-- Dataset records --
=-=-=-=-=

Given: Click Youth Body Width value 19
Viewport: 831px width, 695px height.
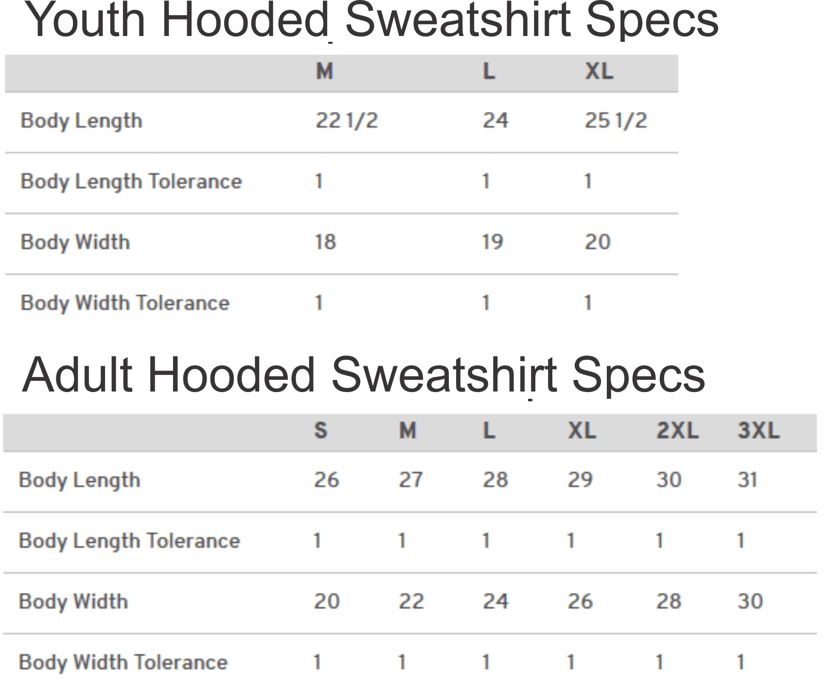Looking at the screenshot, I should point(492,242).
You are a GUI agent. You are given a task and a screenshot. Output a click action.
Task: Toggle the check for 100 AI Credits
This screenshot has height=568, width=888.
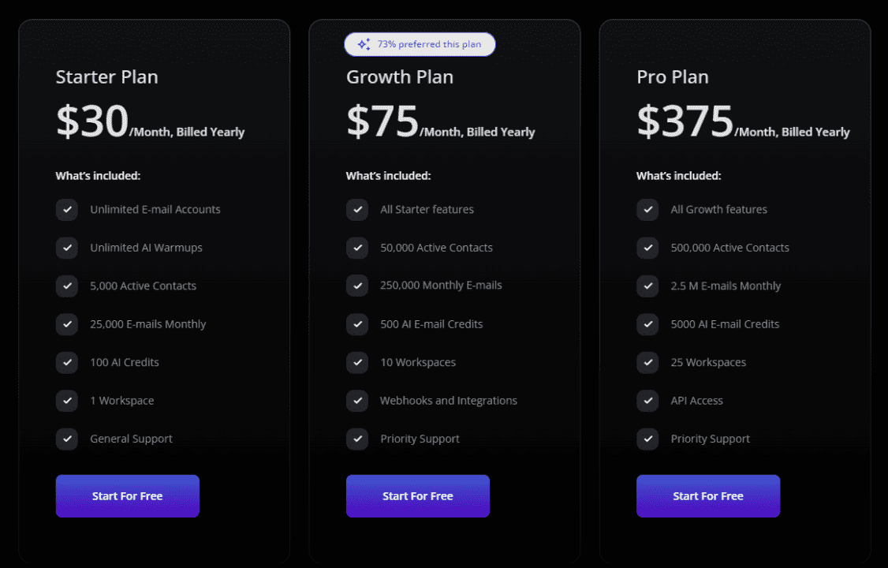tap(67, 362)
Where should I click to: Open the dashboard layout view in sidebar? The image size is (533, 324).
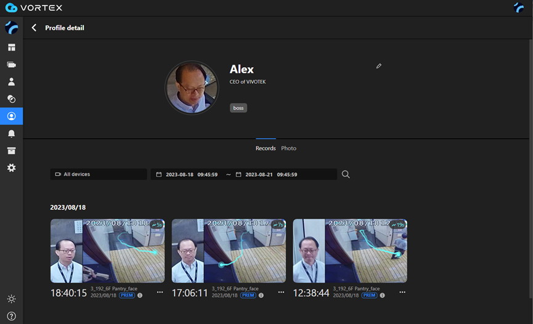pyautogui.click(x=11, y=47)
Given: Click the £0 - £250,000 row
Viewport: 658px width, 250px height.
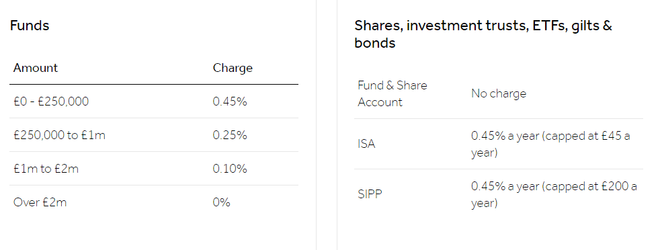Looking at the screenshot, I should (x=154, y=101).
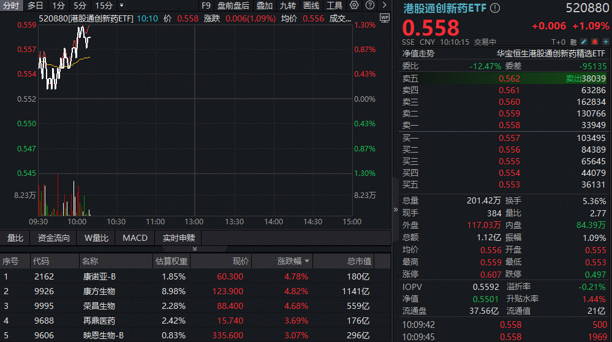The image size is (612, 342).
Task: Click info icon beside 港股通创新药ETF title
Action: 495,9
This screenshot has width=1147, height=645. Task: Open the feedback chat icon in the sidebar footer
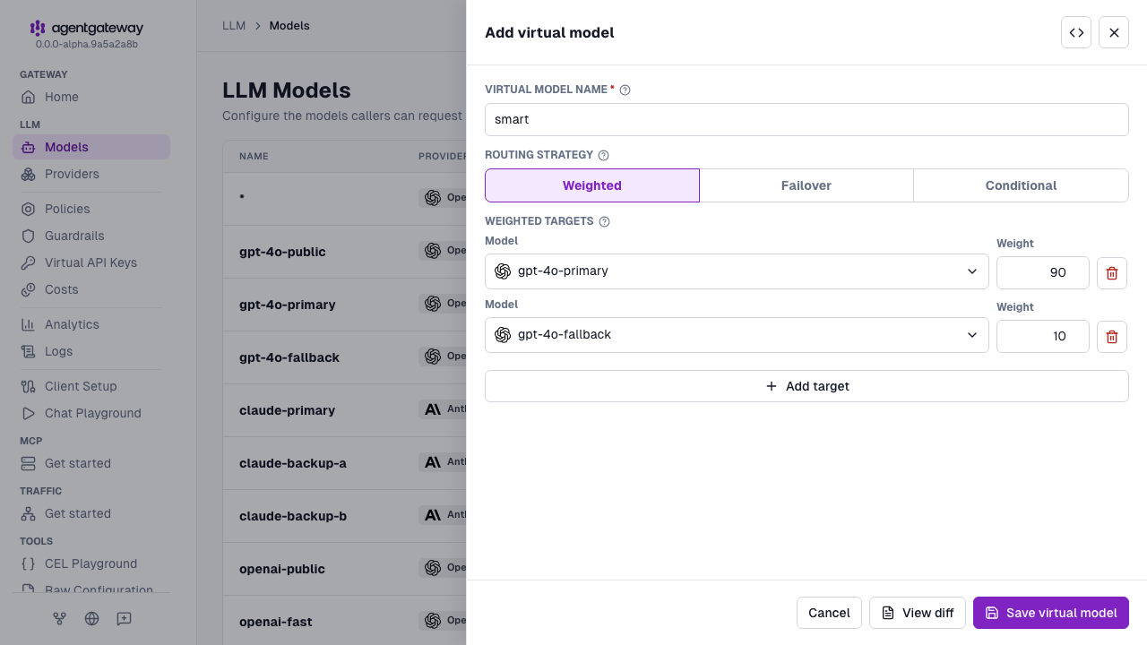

=-=-=-=-=

-- Action item --
Print the whole listing above once more, word for word, without its pictures.

-- Task response --
Given: Click Youth Body Width value 19
Viewport: 831px width, 695px height.
Looking at the screenshot, I should point(492,242).
You are a GUI agent. You are given a task and a screenshot. Output a click action.
Task: Toggle the check for 100 AI Credits
This screenshot has height=568, width=888.
tap(67, 362)
Where should I click to: Open the dashboard layout view in sidebar? The image size is (533, 324).
pyautogui.click(x=11, y=47)
Given: Click the £0 - £250,000 row
Viewport: 658px width, 250px height.
Looking at the screenshot, I should (x=154, y=101).
The image size is (612, 342).
Task: Click info icon beside 港股通创新药ETF title
Action: 495,9
This screenshot has width=1147, height=645. Task: Open the feedback chat icon in the sidebar footer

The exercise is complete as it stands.